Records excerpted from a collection
-----
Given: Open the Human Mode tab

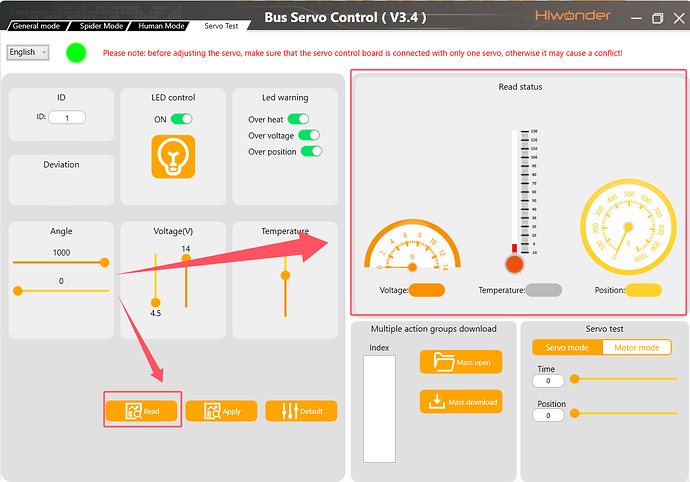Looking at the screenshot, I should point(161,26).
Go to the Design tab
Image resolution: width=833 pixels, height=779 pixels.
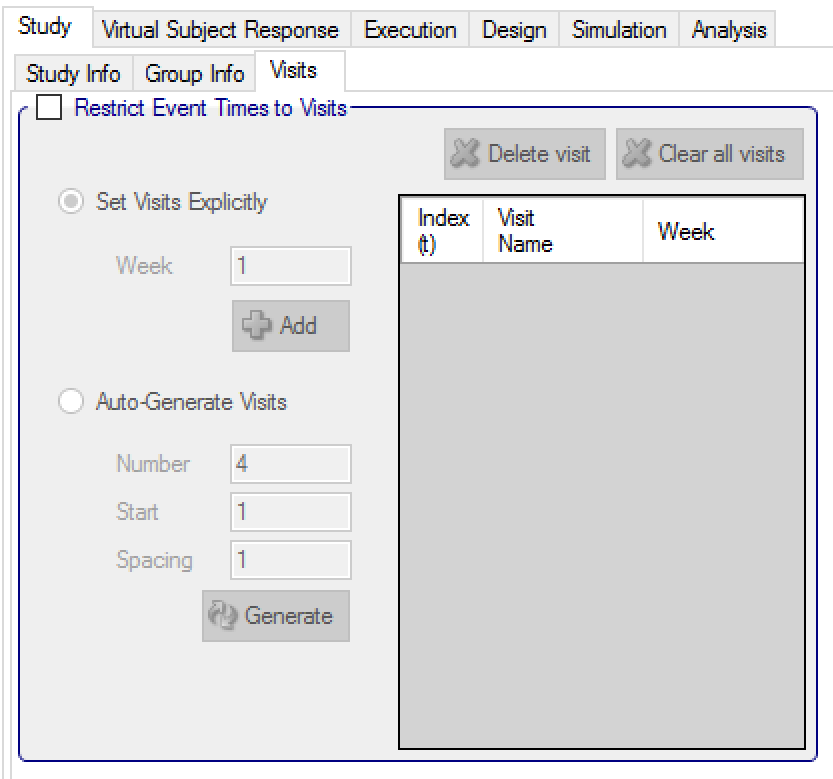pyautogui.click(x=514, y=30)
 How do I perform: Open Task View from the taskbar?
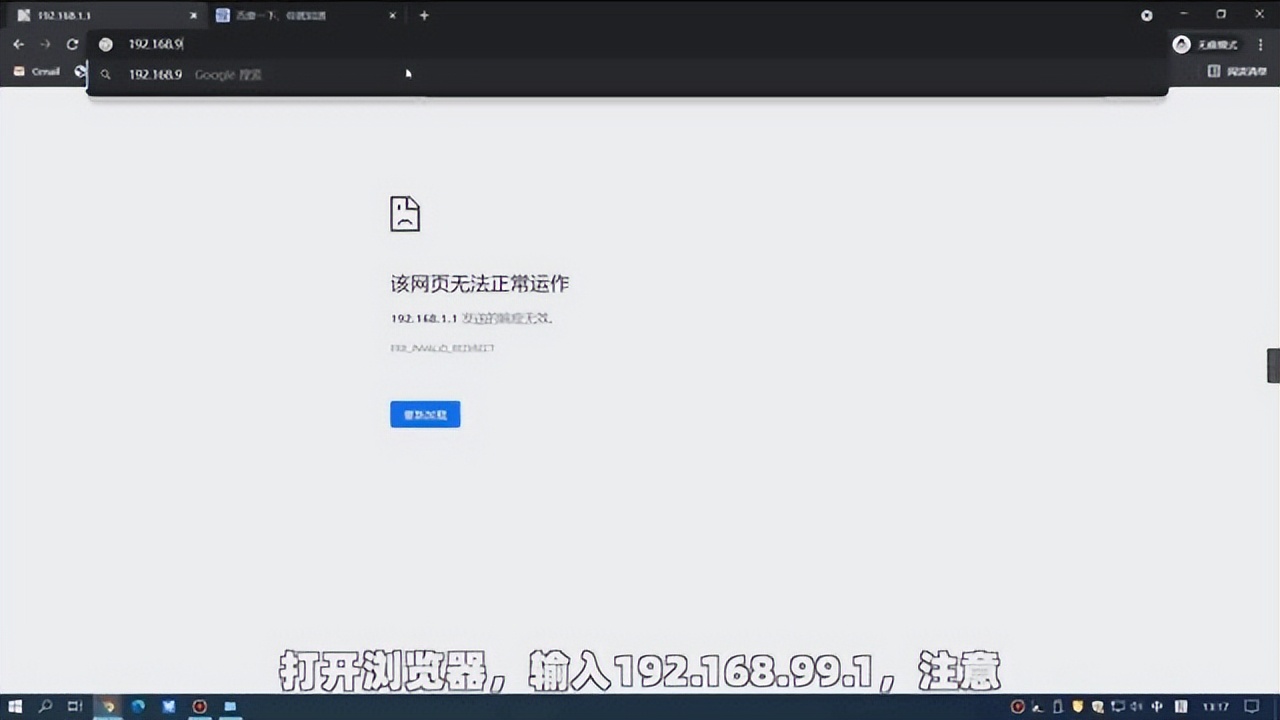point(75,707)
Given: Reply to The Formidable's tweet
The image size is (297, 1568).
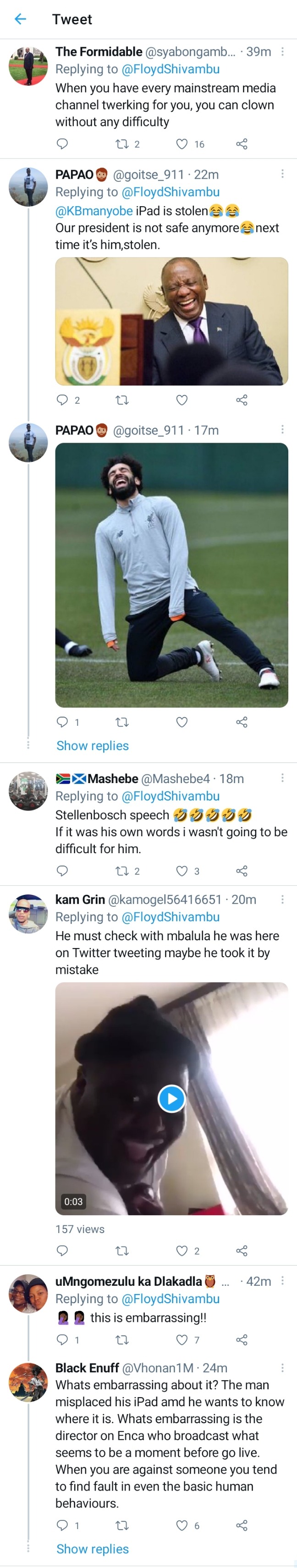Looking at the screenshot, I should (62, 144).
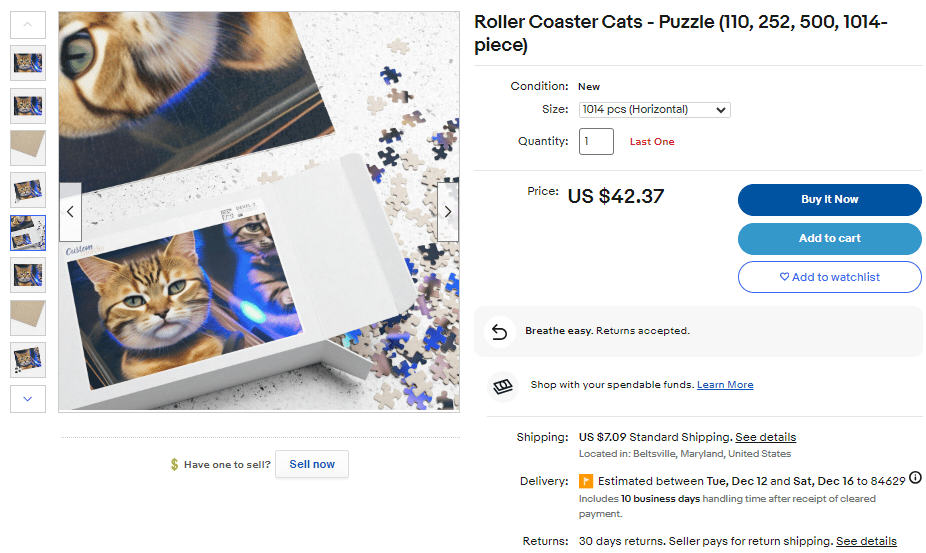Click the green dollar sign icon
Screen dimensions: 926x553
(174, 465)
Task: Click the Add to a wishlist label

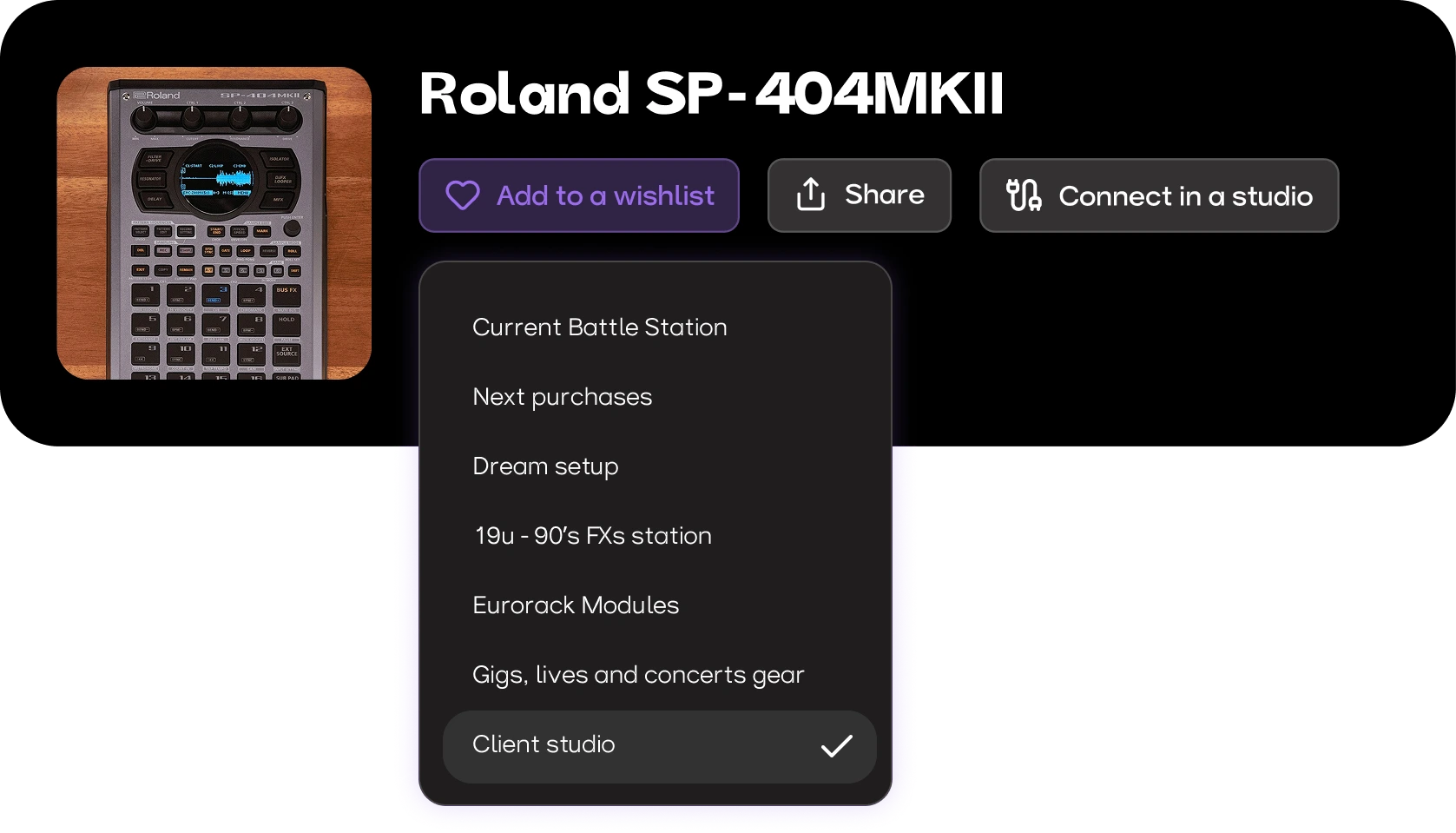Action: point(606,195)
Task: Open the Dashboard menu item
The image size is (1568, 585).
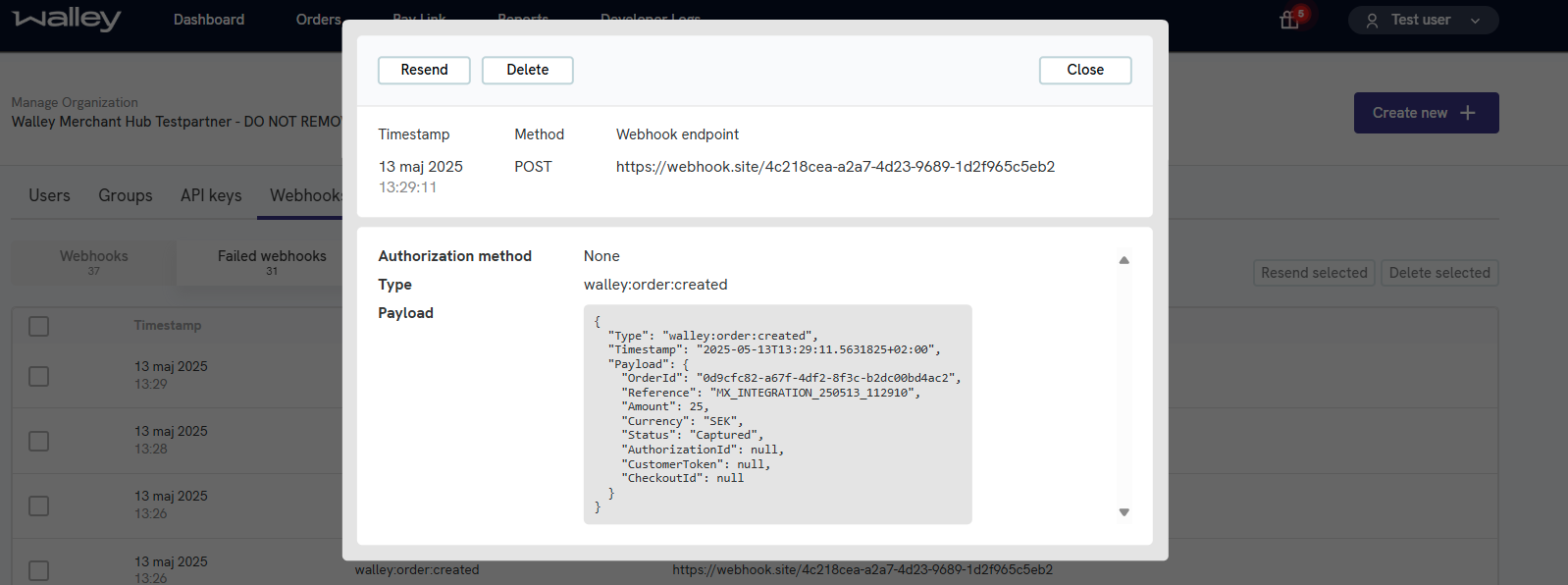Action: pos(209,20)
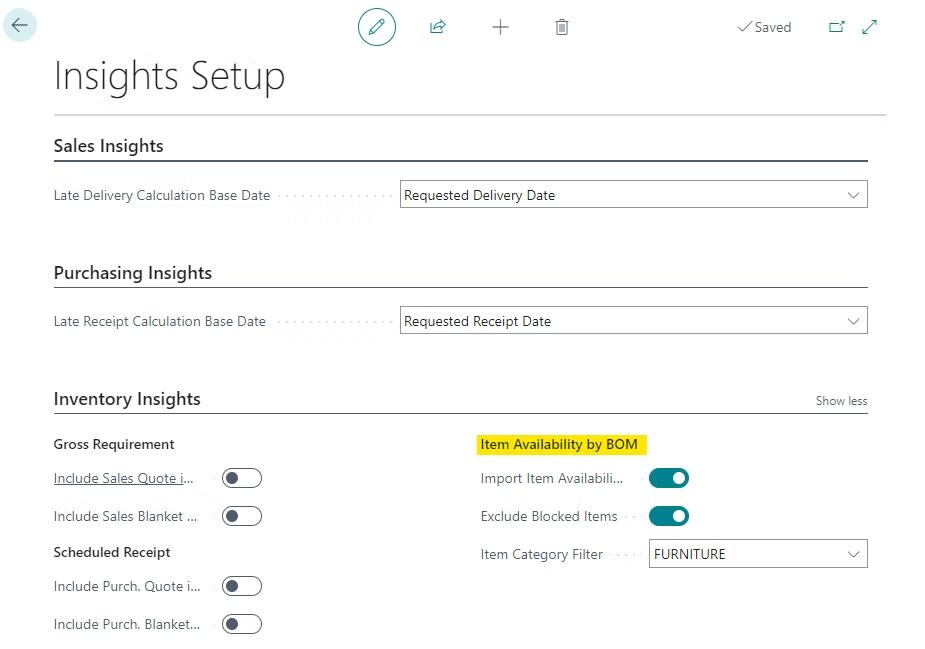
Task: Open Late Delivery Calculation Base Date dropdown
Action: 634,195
-----
Your task is to return every entry exactly as it was written, with the pictures removed.

Given: Open the Human Mode tab

Looking at the screenshot, I should point(161,26).
Go to the Design tab
Image resolution: width=833 pixels, height=779 pixels.
pyautogui.click(x=514, y=30)
 How do I perform: Open Task View from the taskbar?
point(75,707)
Given: Reply to The Formidable's tweet
The image size is (297, 1568).
Looking at the screenshot, I should (62, 144).
Click the green dollar sign icon
Screen dimensions: 926x553
(174, 465)
Task: Click the Add to a wishlist label

Action: point(606,195)
Task: Open the Dashboard menu item
The image size is (1568, 585).
Action: pos(209,20)
Task: Open Late Delivery Calculation Base Date dropdown
Action: 634,195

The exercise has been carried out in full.